**Required work:** Write out the entries below once more, exactly.

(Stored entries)
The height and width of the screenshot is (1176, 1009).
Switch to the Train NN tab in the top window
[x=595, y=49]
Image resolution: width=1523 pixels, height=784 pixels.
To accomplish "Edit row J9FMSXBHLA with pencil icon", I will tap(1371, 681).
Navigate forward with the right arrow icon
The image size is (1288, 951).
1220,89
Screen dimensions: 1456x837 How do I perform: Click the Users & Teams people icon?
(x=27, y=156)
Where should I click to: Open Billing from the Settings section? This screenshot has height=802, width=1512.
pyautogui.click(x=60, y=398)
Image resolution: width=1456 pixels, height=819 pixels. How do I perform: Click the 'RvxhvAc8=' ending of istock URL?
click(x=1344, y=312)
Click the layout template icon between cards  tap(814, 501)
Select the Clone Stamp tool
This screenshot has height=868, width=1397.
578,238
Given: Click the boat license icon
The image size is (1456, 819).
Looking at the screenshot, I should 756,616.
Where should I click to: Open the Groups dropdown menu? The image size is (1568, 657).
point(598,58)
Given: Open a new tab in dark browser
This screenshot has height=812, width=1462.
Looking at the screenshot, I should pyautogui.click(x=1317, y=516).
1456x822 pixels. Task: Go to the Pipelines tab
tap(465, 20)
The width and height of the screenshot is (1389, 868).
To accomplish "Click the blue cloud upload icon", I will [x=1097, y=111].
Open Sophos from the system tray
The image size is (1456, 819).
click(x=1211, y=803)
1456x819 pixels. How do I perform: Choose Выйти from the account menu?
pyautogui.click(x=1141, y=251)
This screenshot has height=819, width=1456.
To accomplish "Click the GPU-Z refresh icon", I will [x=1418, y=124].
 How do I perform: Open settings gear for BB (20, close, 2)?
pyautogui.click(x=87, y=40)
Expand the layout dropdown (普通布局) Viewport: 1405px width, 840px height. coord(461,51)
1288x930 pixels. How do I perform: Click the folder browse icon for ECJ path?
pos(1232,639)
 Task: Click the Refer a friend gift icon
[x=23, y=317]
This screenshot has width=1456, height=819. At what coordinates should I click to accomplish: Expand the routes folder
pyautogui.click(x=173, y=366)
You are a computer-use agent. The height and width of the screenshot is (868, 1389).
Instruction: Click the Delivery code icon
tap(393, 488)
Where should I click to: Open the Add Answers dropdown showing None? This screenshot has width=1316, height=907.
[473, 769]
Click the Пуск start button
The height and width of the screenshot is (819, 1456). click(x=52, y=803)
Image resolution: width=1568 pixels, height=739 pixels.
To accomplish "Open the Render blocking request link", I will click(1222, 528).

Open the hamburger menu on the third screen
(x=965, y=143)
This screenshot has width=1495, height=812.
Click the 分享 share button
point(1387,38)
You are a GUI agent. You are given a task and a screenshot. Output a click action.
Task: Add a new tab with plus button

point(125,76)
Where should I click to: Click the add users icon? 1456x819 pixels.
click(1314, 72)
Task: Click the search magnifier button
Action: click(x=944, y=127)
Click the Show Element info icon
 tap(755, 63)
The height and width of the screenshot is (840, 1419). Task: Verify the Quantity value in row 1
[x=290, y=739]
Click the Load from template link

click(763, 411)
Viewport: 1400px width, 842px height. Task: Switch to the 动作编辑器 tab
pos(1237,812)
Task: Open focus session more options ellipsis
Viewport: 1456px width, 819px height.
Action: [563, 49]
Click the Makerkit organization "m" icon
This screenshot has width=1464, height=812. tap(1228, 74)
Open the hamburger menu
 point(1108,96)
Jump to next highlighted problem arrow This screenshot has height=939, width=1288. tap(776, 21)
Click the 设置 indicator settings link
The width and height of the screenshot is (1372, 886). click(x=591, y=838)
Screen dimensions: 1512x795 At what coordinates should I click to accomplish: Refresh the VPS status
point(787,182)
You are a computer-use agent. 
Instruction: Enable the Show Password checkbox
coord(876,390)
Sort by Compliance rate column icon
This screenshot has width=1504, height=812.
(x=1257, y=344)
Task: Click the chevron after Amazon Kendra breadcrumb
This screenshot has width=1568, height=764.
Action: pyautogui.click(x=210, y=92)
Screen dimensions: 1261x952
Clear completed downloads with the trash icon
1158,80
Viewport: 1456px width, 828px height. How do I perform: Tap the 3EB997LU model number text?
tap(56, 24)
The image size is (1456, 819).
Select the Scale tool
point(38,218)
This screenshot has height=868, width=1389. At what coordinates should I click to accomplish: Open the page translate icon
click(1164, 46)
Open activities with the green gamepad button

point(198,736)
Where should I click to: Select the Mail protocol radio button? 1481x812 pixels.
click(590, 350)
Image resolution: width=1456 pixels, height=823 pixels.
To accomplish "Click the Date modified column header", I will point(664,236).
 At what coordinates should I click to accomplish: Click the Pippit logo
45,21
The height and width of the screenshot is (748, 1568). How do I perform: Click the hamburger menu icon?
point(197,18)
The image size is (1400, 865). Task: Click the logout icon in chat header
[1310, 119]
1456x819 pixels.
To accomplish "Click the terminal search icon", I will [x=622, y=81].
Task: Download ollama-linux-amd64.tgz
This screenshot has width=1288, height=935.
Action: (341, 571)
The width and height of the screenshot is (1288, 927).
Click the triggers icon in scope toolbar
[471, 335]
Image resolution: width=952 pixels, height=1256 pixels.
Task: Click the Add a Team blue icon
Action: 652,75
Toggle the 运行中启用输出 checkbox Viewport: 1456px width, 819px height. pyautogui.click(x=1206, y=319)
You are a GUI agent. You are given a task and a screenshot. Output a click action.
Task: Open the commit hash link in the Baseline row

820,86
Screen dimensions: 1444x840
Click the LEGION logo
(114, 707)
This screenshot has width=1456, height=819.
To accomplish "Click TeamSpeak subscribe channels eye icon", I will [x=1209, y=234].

**Exercise solution:**
The height and width of the screenshot is (1176, 1009).
Switch to the Train NN tab in the top window
[x=595, y=49]
Image resolution: width=1523 pixels, height=784 pixels.
To accomplish "Edit row J9FMSXBHLA with pencil icon", I will tap(1371, 681).
Navigate forward with the right arrow icon
The image size is (1288, 951).
1220,89
Screen dimensions: 1456x837 How do I perform: Click the Users & Teams people icon?
(x=27, y=156)
Where should I click to: Open Billing from the Settings section? This screenshot has height=802, width=1512.
pyautogui.click(x=60, y=398)
Image resolution: width=1456 pixels, height=819 pixels. How do I perform: Click the 'RvxhvAc8=' ending of istock URL?
click(x=1344, y=312)
Click the layout template icon between cards  tap(814, 501)
Select the Clone Stamp tool
This screenshot has height=868, width=1397.
578,238
Given: Click the boat license icon
The image size is (1456, 819).
Looking at the screenshot, I should 756,616.
Where should I click to: Open the Groups dropdown menu? The image size is (1568, 657).
point(598,58)
Given: Open a new tab in dark browser
This screenshot has height=812, width=1462.
Looking at the screenshot, I should pyautogui.click(x=1317, y=516).
1456x822 pixels. Task: Go to the Pipelines tab
tap(465, 20)
The width and height of the screenshot is (1389, 868).
To accomplish "Click the blue cloud upload icon", I will [x=1097, y=111].
Open Sophos from the system tray
The image size is (1456, 819).
click(x=1211, y=803)
1456x819 pixels. How do I perform: Choose Выйти from the account menu?
pyautogui.click(x=1141, y=251)
This screenshot has height=819, width=1456.
To accomplish "Click the GPU-Z refresh icon", I will [x=1418, y=124].
 How do I perform: Open settings gear for BB (20, close, 2)?
pyautogui.click(x=87, y=40)
Expand the layout dropdown (普通布局) Viewport: 1405px width, 840px height. coord(461,51)
1288x930 pixels. How do I perform: Click the folder browse icon for ECJ path?
pos(1232,639)
 Task: Click the Refer a friend gift icon
[x=23, y=317]
This screenshot has width=1456, height=819. At what coordinates should I click to accomplish: Expand the routes folder
pyautogui.click(x=173, y=366)
You are a computer-use agent. The height and width of the screenshot is (868, 1389).
Instruction: Click the Delivery code icon
tap(393, 488)
Where should I click to: Open the Add Answers dropdown showing None? This screenshot has width=1316, height=907.
[473, 769]
Click the Пуск start button
The height and width of the screenshot is (819, 1456). click(x=52, y=803)
Image resolution: width=1568 pixels, height=739 pixels.
To accomplish "Open the Render blocking request link", I will click(1222, 528).

Open the hamburger menu on the third screen
(x=965, y=143)
This screenshot has width=1495, height=812.
Click the 分享 share button
point(1387,38)
You are a GUI agent. You are given a task and a screenshot. Output a click action.
Task: Add a new tab with plus button

point(125,76)
Where should I click to: Click the add users icon? 1456x819 pixels.
click(1314, 72)
Task: Click the search magnifier button
Action: click(x=944, y=127)
Click the Show Element info icon
 tap(755, 63)
The height and width of the screenshot is (840, 1419). Task: Verify the Quantity value in row 1
[x=290, y=739]
Click the Load from template link

click(763, 411)
Viewport: 1400px width, 842px height. Task: Switch to the 动作编辑器 tab
pos(1237,812)
Task: Open focus session more options ellipsis
Viewport: 1456px width, 819px height.
Action: [563, 49]
Click the Makerkit organization "m" icon
This screenshot has width=1464, height=812. tap(1228, 74)
Open the hamburger menu
 point(1108,96)
Jump to next highlighted problem arrow This screenshot has height=939, width=1288. tap(776, 21)
Click the 设置 indicator settings link
The width and height of the screenshot is (1372, 886). click(x=591, y=838)
Screen dimensions: 1512x795 At what coordinates should I click to accomplish: Refresh the VPS status
point(787,182)
You are a computer-use agent. 
Instruction: Enable the Show Password checkbox
coord(876,390)
Sort by Compliance rate column icon
This screenshot has width=1504, height=812.
(x=1257, y=344)
Task: Click the chevron after Amazon Kendra breadcrumb
This screenshot has width=1568, height=764.
Action: pyautogui.click(x=210, y=92)
Screen dimensions: 1261x952
Clear completed downloads with the trash icon
1158,80
Viewport: 1456px width, 828px height. How do I perform: Tap the 3EB997LU model number text?
tap(56, 24)
The image size is (1456, 819).
Select the Scale tool
point(38,218)
This screenshot has height=868, width=1389. At what coordinates should I click to accomplish: Open the page translate icon
click(1164, 46)
Open activities with the green gamepad button

point(198,736)
Where should I click to: Select the Mail protocol radio button? 1481x812 pixels.
click(590, 350)
Image resolution: width=1456 pixels, height=823 pixels.
To accomplish "Click the Date modified column header", I will point(664,236).
 At what coordinates should I click to accomplish: Click the Pippit logo
45,21
The height and width of the screenshot is (748, 1568). How do I perform: Click the hamburger menu icon?
point(197,18)
The image size is (1400, 865). Task: Click the logout icon in chat header
[1310, 119]
1456x819 pixels.
To accomplish "Click the terminal search icon", I will [x=622, y=81].
Task: Download ollama-linux-amd64.tgz
This screenshot has width=1288, height=935.
Action: (341, 571)
The width and height of the screenshot is (1288, 927).
Click the triggers icon in scope toolbar
[471, 335]
Image resolution: width=952 pixels, height=1256 pixels.
Task: Click the Add a Team blue icon
Action: 652,75
Toggle the 运行中启用输出 checkbox Viewport: 1456px width, 819px height. pyautogui.click(x=1206, y=319)
You are a GUI agent. You are given a task and a screenshot. Output a click action.
Task: Open the commit hash link in the Baseline row

820,86
Screen dimensions: 1444x840
Click the LEGION logo
(114, 707)
This screenshot has width=1456, height=819.
To accomplish "Click TeamSpeak subscribe channels eye icon", I will [x=1209, y=234].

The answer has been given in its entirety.